Vendredi 19 octobre 2007 A quoi sert la philosophie? A rien, aurait

Vendredi 19 octobre 2007
A quoi sert la philosophie?
A rien, aurait répondu V. Jankélévitch. Peut-être en effet que la
philosophie n'est pas un instrument, un moyen au service d'une fin qui
lui serait extérieure et supérieure.
Peut-être que dans l'activité philosophique moyen et fin se confondent
ou que la philosophie a sa finalité en elle-même.
Mais alors, si la finalité de la philosophie réside dans son essence
même, la question "à quoi sert la philosophie?" devient "qu'est-ce que
la philosophie?"
La philosophie est-elle l'étude des doctrines des philosophes?

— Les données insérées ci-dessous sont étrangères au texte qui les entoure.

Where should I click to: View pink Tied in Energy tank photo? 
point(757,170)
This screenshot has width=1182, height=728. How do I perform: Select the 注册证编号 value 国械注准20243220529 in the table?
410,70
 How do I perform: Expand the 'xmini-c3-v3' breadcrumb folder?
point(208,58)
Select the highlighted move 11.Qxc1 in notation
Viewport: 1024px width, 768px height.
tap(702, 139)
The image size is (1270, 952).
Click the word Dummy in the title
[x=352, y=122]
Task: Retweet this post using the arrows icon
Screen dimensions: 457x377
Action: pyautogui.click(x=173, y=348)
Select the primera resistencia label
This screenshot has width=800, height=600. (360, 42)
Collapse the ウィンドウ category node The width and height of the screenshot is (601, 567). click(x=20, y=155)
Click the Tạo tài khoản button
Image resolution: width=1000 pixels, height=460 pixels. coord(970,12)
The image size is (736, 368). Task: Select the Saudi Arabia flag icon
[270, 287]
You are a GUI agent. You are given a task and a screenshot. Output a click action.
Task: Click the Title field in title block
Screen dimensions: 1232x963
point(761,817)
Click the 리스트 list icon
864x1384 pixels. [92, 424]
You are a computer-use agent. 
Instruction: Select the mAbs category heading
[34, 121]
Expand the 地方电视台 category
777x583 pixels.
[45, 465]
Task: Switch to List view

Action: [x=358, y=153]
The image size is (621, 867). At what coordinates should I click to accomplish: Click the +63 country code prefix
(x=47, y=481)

La philosophie est-elle l'amour de la sagesse?…
Textes de référence:
1) Descartes, Règles pour la direction de l'esprit
2) Nietzsche, Par delà le bien et le mal
Vendredi 19 octobre 2007
A quoi bon philosopher?
Il faut lire les ouvrages des Anciens, parce qu'il est pour nous d'un
immense profit de pouvoir tirer parti des efforts d'un si grand nombre
de personnes […]. Mais alors même qu'ils seraient tous francs et sans
détours, qu'ils ne nous assèneraient jamais une chose douteuse comme
si elle était vraie et qu'ils exposeraient toutes choses avec une entière
bonne foi, nous ne saurions jamais lequel il faudrait croire, puisqu'il
n'y a presque rien qui n'ait été dit par l'un et dont le contraire n'ait été
affirmé par quelque autre. Et il ne serait d'aucun profit de compter les
voix pour suivre l'opinion qui a le plus de répondants: car, lorsqu'il
s'agit d'une question difficile, il est plus vraisemblable qu'il s'en soit
trouvé peu, et non beaucoup, pour découvrir la vérité à son sujet. Mais
quand bien même ils seraient tous d'accord, leur enseignement ne
serait pas encore suffisant: car jamais, par exemple, nous ne
deviendrons mathématiciens, même en connaissant par cœur toutes les
démonstrations des autres, si notre esprit n'est pas en même temps
capable de résoudre n'importe quel problème; et nous ne deviendrons
jamais philosophes, si nous avons lu tous les raisonnements de Platon
et d'Aristote et que nous sommes incapables de porter un jugement
assuré sur les sujets qu'ils nous proposent.
Descartes, Règles pour la direction de l'esprit.
Il me semble de plus en plus que le philosophe, étant
nécessairement l'homme de demain ou d'après-demain, s'est de tout
temps trouvé en contradiction avec le présent; il a toujours eu pour
ennemi l'idéal du jour. Tous ces extraordinaires pionniers de
l'humanité qu'on appelle des philosophes et qui eux-mêmes ont
rarement cru être les amis de la sagesse mais plutôt des fous
déplaisants et de dangereuses énigmes, se sont toujours assigné une
tâche dure, involontaire, inéluctable, mais dont ils ont fini par
découvrir la grandeur, celle d'être la mauvaise conscience de leur
temps. […]
En présence d'un monde d'"idées modernes" qui voudrait
confiner chacun de nous dans son coin et dans sa "spécialité", le
philosophe, s'il en est encore de nos jours, se sentirait contraint de
faire consister la grandeur de l'homme et la notion même de la
"grandeur" dans l'étendue et la diversité des facultés, dans la totalité,
qui réunit des traits multiples; il déterminerait même la valeur et le
rang d'un chacun d'après l'ampleur qu'il saurait donner à sa
responsabilité. Aujourd'hui la vertu et le goût du jour affaiblissent et
diluent le vouloir, rien n'est plus à la mode que la débilité du vouloir.
Nietzsche, Par-delà le bien et le mal, § 212.